Un représentant du Limbourg, M. Jaminé,
produisit une impression profonde, en traçant, avec autant de sensibilité que
d'éloquence, un tableau du sort que l'acceptation du protocole réservait aux
populations du Limbourg et du Luxembourg cédées à la Hollande. Mais ici
encore l'inexorable raison d'État rendait toute parole inefficace! L'Europe
avait prononcé. Que pouvaient désormais les sentiments, les regrets et les
larmes des Belges?
A l'exemple du ministre des Affaires
étrangères, tous les partisans du traité avouaient l'iniquité des conditions
imposées à la Belgique;
autant que leurs adversaires, ils déploraient la mutilation du territoire et
l'abandon de leurs frères. S'ils proposaient l'acceptation des vingt-quatre
articles, c'était uniquement pour éviter les humiliations, les périls et les
pertes que le rejet des propositions de la Conférence devait
amener. M. Nothomb eut le courage d'affirmer que la résistance (page 212) des Belges ne laisserait à l'Europe
qu'un seul parti à prendre: le partage de nos provinces entre la France, la Prusse et la Hollande. « En
dehors de l'existence qui est offerte à la Belgique, disait M. Nothomb, il n'y a pour
l'Europe qu'un parti à prendre. La réunion intégrale à la France ébranlerait
l’équilibre européen. Pour y parvenir, Louis-Philippe devrait renouveler la
lutte gigantesque que la
Convention et Bonaparte ont soutenue pendant vingt ans. La
révolution de Juillet, isolée de l'Angleterre devrait se présenter seule, comme
colle de 1790, devant l'Europe conjurée.... La restauration intégrale (et
j'entends par là le retour identique à l'état qui a précédé la révolution) me
parait également impossible. L'union de la Belgique et de la Hollande renfermait un
vice qui est bien connu aujourd'hui: une éclatante catastrophe en a révélé
l'existence aux plus incrédules... Le royaume des Pays-Bas n'avait pas de
garanties internes d'existence; il n'avait que des garanties externes. On avait
uni quatre millions d'hommes à deux millions. On avait dit aux deux millions:
"C'est à vous de commander aux quatre millions"; et à ceux-ci:
"C'est à vous de servir". Par un renversement de toutes les idées, la
minorité devait faire la loi... Cet état de choses n'était pas durable... Le
royaume des Pays-Bas restauré renfermerait le principe de tiraillement, le
germe de dissolution qui déjà une fois en a amené la chute. - La restauration
intégrale et la réunion intégrale étant impossibles, il y aura, à défaut de
l'indépendance et en désespoir de cause, un seul parti à prendre: ce sera celui
d'une restauration partielle et d'une réunion partielle, le partage en un mot.

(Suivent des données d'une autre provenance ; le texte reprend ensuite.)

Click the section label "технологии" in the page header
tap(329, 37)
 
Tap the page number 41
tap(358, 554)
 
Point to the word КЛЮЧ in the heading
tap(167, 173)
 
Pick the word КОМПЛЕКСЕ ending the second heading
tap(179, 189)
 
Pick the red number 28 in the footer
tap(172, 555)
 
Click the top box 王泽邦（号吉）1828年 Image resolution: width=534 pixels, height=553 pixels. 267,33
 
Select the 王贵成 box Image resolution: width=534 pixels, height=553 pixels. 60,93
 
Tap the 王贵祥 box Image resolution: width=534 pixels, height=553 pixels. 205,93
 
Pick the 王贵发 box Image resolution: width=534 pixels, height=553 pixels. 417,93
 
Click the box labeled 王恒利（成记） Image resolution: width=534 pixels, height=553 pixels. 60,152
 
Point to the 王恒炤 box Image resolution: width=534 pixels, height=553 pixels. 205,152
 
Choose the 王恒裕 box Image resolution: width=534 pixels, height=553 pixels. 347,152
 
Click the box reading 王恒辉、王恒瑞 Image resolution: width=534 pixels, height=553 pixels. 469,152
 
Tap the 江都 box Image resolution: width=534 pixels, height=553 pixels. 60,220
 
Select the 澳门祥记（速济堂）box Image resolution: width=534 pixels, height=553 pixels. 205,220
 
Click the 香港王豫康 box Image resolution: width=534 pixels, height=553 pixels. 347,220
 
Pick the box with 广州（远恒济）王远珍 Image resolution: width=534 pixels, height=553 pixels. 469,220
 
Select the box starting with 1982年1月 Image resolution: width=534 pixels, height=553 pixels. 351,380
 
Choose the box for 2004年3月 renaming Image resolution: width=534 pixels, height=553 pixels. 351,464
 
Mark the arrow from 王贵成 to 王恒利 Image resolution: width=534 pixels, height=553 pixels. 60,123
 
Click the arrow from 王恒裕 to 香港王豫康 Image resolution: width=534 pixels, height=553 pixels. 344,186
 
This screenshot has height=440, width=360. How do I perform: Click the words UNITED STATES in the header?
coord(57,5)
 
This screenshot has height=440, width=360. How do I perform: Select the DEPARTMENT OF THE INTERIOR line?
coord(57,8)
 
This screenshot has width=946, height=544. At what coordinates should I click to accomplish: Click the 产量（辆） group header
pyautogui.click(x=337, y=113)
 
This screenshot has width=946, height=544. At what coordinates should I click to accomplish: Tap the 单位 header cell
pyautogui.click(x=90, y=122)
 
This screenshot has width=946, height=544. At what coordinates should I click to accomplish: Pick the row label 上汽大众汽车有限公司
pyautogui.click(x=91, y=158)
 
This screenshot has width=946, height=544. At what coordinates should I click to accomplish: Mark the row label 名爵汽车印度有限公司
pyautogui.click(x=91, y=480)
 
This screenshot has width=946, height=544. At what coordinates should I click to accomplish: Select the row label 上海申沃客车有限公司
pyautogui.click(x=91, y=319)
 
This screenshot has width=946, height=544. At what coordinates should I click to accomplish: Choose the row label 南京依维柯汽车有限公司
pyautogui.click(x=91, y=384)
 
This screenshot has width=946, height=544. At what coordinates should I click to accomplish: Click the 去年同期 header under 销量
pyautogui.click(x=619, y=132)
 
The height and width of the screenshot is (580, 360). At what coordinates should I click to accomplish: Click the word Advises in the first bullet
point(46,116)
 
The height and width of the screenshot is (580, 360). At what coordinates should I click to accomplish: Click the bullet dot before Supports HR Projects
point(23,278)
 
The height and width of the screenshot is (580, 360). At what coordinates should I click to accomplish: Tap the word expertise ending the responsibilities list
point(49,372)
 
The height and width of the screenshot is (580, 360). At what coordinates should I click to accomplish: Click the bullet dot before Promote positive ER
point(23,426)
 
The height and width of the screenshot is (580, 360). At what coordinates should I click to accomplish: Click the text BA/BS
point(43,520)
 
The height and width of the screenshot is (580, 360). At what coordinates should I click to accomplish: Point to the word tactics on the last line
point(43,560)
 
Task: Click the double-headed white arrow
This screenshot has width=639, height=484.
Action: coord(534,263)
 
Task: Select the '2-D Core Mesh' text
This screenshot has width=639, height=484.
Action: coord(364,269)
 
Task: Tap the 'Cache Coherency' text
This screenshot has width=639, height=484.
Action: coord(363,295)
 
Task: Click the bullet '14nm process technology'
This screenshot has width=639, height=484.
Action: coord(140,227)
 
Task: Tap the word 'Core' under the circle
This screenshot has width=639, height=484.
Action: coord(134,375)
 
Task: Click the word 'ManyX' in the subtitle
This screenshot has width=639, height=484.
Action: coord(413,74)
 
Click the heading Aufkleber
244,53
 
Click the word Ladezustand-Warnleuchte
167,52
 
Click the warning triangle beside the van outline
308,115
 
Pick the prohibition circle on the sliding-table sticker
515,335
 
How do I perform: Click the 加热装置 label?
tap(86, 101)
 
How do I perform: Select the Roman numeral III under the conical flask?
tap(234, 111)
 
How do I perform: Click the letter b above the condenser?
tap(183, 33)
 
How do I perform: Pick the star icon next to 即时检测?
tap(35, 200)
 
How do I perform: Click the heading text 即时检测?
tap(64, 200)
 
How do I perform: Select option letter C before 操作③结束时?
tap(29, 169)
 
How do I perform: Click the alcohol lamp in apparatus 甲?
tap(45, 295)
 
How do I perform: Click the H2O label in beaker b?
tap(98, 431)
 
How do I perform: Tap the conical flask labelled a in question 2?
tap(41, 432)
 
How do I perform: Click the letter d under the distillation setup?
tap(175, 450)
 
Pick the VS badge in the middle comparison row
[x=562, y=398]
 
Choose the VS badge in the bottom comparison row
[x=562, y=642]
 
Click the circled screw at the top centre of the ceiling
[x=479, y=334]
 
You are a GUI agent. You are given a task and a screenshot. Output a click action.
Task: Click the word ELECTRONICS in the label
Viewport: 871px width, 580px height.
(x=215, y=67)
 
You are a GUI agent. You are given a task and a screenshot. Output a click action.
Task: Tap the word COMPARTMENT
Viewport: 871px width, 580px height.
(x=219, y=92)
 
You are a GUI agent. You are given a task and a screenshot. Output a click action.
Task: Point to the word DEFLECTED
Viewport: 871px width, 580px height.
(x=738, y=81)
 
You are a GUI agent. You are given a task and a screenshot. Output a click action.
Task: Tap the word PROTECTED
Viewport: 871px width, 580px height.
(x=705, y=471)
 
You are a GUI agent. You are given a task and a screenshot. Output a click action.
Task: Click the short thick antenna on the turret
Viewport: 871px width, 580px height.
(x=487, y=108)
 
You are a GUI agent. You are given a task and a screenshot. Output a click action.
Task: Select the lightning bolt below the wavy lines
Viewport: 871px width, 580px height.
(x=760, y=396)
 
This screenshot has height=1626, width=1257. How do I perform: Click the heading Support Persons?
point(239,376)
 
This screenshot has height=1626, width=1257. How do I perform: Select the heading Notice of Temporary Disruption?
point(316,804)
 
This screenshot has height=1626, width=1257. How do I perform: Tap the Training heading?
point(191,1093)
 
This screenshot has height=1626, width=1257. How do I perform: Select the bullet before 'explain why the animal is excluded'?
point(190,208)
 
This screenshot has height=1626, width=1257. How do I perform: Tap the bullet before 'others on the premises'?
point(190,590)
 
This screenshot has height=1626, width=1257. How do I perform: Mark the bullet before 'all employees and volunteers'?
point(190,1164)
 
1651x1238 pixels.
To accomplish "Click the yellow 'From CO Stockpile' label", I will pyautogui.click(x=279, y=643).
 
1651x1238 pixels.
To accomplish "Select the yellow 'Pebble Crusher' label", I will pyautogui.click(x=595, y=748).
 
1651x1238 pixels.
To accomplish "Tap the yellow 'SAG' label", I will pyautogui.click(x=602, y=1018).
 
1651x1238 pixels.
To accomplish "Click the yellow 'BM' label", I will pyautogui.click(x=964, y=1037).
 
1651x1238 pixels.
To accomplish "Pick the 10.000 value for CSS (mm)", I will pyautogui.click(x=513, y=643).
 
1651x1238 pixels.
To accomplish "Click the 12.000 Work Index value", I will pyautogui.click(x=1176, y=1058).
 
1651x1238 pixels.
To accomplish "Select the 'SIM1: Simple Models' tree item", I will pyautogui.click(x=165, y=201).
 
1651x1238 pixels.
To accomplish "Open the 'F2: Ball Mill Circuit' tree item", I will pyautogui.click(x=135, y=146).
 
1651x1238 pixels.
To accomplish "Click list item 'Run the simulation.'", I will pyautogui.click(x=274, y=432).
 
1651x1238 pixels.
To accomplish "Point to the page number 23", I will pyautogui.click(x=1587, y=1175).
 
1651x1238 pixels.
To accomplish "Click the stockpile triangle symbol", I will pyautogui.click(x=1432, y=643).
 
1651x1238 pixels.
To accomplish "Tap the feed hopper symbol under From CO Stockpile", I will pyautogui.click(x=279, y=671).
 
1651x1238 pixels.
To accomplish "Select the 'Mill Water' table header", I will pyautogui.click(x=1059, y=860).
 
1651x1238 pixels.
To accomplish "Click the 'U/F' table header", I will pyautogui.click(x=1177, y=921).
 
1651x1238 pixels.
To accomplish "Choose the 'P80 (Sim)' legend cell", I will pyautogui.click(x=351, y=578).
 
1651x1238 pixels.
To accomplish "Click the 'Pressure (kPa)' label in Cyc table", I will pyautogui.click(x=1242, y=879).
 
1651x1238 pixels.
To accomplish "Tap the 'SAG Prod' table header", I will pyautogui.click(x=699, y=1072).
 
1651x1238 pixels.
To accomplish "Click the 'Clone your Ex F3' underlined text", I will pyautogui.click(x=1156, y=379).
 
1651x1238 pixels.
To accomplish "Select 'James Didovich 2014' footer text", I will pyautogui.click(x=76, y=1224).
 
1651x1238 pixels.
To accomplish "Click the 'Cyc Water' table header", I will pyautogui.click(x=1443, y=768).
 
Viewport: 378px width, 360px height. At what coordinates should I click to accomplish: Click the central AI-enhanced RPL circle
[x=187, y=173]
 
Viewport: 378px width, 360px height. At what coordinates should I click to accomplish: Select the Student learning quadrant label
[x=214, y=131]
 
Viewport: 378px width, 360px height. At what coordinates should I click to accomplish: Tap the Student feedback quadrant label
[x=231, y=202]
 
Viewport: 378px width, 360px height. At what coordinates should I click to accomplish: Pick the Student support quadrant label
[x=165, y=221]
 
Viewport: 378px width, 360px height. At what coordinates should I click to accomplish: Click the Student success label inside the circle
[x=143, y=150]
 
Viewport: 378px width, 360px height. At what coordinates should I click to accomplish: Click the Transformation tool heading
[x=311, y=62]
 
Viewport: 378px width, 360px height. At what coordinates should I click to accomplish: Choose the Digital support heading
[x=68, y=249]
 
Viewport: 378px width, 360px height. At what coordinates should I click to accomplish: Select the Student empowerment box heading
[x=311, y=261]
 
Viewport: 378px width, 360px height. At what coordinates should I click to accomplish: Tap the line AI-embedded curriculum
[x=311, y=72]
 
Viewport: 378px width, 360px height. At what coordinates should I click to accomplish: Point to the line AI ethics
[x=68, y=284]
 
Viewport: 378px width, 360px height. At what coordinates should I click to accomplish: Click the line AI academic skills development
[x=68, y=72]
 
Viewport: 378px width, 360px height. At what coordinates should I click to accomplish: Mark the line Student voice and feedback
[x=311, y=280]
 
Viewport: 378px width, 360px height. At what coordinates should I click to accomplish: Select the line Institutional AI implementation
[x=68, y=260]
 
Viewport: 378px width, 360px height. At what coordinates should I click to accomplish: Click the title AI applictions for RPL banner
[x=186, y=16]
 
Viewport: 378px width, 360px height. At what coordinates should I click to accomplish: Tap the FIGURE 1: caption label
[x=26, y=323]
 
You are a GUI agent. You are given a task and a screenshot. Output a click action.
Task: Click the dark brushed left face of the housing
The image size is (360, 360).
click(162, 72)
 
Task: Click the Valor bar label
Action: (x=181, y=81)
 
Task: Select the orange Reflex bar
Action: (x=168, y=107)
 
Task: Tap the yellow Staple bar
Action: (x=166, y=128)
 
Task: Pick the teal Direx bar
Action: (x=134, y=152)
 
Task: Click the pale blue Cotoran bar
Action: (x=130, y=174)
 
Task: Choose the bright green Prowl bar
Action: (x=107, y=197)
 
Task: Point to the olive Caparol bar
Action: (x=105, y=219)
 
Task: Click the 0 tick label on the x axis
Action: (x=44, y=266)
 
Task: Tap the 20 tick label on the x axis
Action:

Le partage serait alors, et.il faut qu'on le sache en ce jour, la seule
combinaison rationnelle: deux millions et non quatre seraient de nouveau réunis
à la Hollande,
qui les gouvernerait, les exploiterait paisiblement, comme les anciens pays de
généralité. » Le reste serait donné en partie à la France, en partie à la Prusse... La France,
forcée d'opter entre la guerre ou le partage, entre une grande faute ou un
grand crime, consentira à être criminelle » (Moniteur du 28 Octobre 1831).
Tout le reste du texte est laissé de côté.